Nel procedimento logico-giuridico diretto alla determinazione dell’inquadramento del lavoratore non si può prescindere dall’osservanza del c.d. percorso trifasico.
Corte di Cassazione, Sezione Lavoro, Ordinanza 8 febbraio 2021, n. 2972
Il caso trae origine dal ricorso presentato da un dipendente volto a conseguire l’inquadramento in un livello superiore rispetto a quello previsto contrattualmente, con annesse differenze retributive, respinto in primo grado e parzialmente accolto in sede d’appello.
La società datrice di lavoro impugnava la sentenza della Corte d’Appello sostenendo che la Corte di merito ha riconosciuto il diritto al superiore inquadramento rivendicato dal ricorrente senza tener conto dei principi invalsi nella giurisprudenza della Suprema Corte, secondo cui nell’interpretazione di un contratto collettivo, in particolare aziendale, ai fini della classificazione del personale ha rilievo preminente la considerazione degli specifici profili professionali, rispetto alle declaratorie contenenti la definizione astratta dei livelli di professionalità.
La Suprema Corte rigettava il ricorso datoriale, sulla base delle seguenti motivazioni.
Secondo i Giudici di legittimità «occorre premettere, per un corretto iter motivazionale, che, momento ineludibile del giudizio volto alla determinazione dell’inquadramento del lavoratore subordinato, è il cd. percorso trifasico».
Detto procedimento logico-giuridico, come ribadito negli anni dalla stessa Corte, «si sviluppa in tre fasi successive, consistenti nell’accertamento in fatto delle attività lavorative in concreto svolte, nell’individuazione delle qualifiche e dei gradi previsti dal contratto collettivo di categoria e nel raffronto tra il risultato della prima indagine ed i testi della normativa contrattuale individuati nella seconda, essendo sindacabile in sede di legittimità qualora la pronuncia abbia respinto la domanda senza dare esplicitamente conto delle predette fasi».
Richiamando ancora i condivisi dicta della Suprema Corte (vedi Cass. 27/9/2016 n. 18943), gli Ermellini ricordano che l’osservanza del cd. criterio “trifasico”, da cui non si può prescindere nel procedimento logico-giuridico diretto alla determinazione dell’inquadramento del lavoratore, non richiede che il giudice si attenga pedissequamente alla ripetizione di una rigida e formalizzata sequenza delle azioni fissate dallo schema procedimentale, ove risulti che ciascuno dei momenti di accertamento, di ricognizione e di valutazione abbia trovato concreto ingresso nel ragionamento decisorio, concorrendo a stabilirne le conclusioni.

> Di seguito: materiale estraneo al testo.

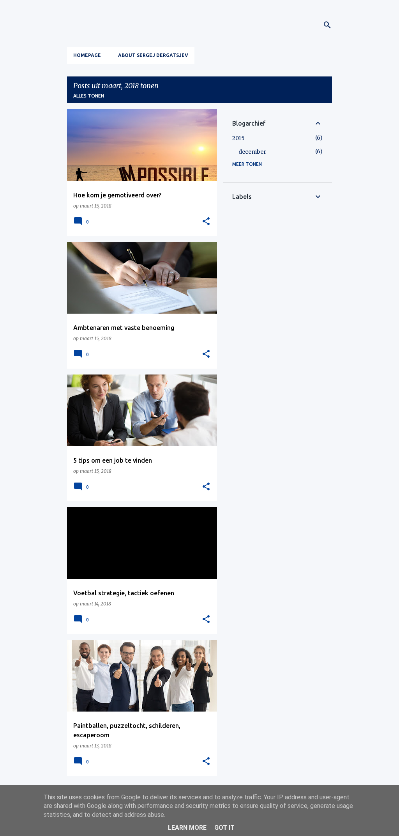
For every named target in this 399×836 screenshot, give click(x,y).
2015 (238, 138)
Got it (224, 827)
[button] (206, 222)
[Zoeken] (327, 25)
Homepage (87, 55)
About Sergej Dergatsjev (153, 55)
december (252, 151)
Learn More (187, 827)
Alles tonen (88, 95)
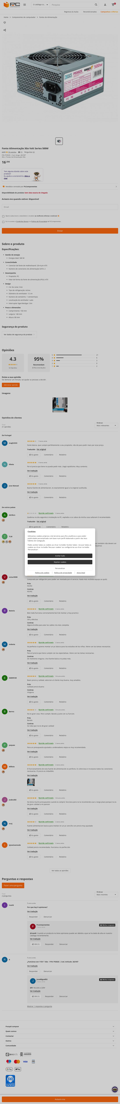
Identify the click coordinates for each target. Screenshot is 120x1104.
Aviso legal (81, 573)
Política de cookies (42, 573)
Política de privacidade (63, 573)
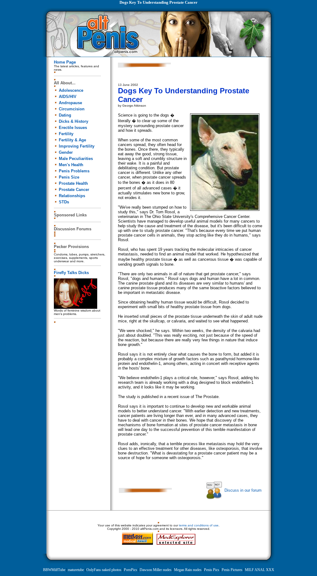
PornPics (130, 570)
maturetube (76, 570)
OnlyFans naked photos (103, 570)
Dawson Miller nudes (156, 570)
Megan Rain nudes (188, 570)
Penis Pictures (232, 570)
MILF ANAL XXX (259, 570)
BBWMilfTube (54, 570)
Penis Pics (211, 570)
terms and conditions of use (199, 525)
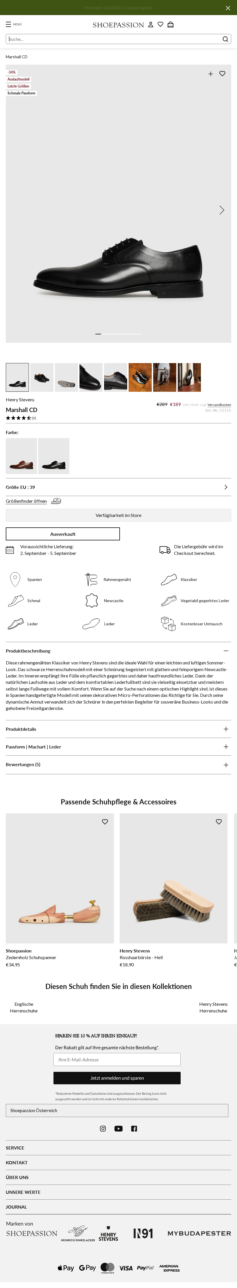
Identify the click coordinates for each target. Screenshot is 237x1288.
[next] (221, 210)
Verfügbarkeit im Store (118, 515)
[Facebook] (134, 1129)
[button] (118, 418)
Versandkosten (219, 404)
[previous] (16, 210)
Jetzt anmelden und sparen (117, 1078)
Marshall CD (16, 56)
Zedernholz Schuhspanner (31, 957)
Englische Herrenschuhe (24, 1007)
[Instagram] (103, 1129)
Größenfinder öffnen (26, 501)
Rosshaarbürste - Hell (141, 957)
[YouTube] (118, 1129)
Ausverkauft (62, 534)
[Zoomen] (210, 74)
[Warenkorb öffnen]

Nello specifico, gli Ermellini evidenziano come la Corte di merito abbia addotto una serie di argomentazioni idonee a confermare la sussistenza degli elementi posti dalla ricorrente a fondamento del diritto azionato, che inducono a ritenere percorso il paradigma motivazionale enucleato dalla giurisprudenza di legittimità ai fini qui considerati.
In particolare, per i Giudici «la Corte distrettuale ha innanzitutto fatto richiamo al livello VI in godimento, riservato ai lavoratori che svolgono mansioni comportanti facoltà di decisione e autonomia operativa limitate agli obiettivi di appartenenza. Ha inoltre rimarcato come dalle acquisizioni probatorie, anche di natura documentale, si fosse imposta l’evidenza che la ricorrente aveva adempiuto alle mansioni a lei ascritte in totale autonomia, selezionando gli aspetti da privilegiare in relazione alle questioni da risolvere. La Corte ha inoltre considerato la varietà delle materie in relazione alle quali era richiesta la consulenza della lavoratrice e la diretta interlocuzione della stessa con la direzione sulle descritte rilevanti tematiche. Ha quindi, congruamente concluso come non aderente alle previsioni del c.c.n.l. di settore l’attribuzione all’appellante del livello VI, considerato che i contenuti di ricerca e di studio elaborati dalla dipendente erano di fatto, integralmente recepiti dalla direzione, così realizzandosi quel requisito coessenziale alla qualifica del VIII, del potere di incidere sulle scelte aziendali proprio della attività svolta.
In virtù di tutto quanto sopra, la Suprema Corte ha rigettato il ricorso datoriale in quanto «la struttura logico-giuridica che innerva l’impugnata sentenza, risponde dunque, ai canoni che definiscono una corretta sussunzione della fattispecie nell’archetipo normativo di riferimento, non assumendo valenza decisiva la denunciata omissione di ogni riferimento da parte della Corte di merito, ai profili professionali corrispondenti alla declaratoria contrattuale relativa al livello rivendicato, considerata la natura esemplificativa degli stessi».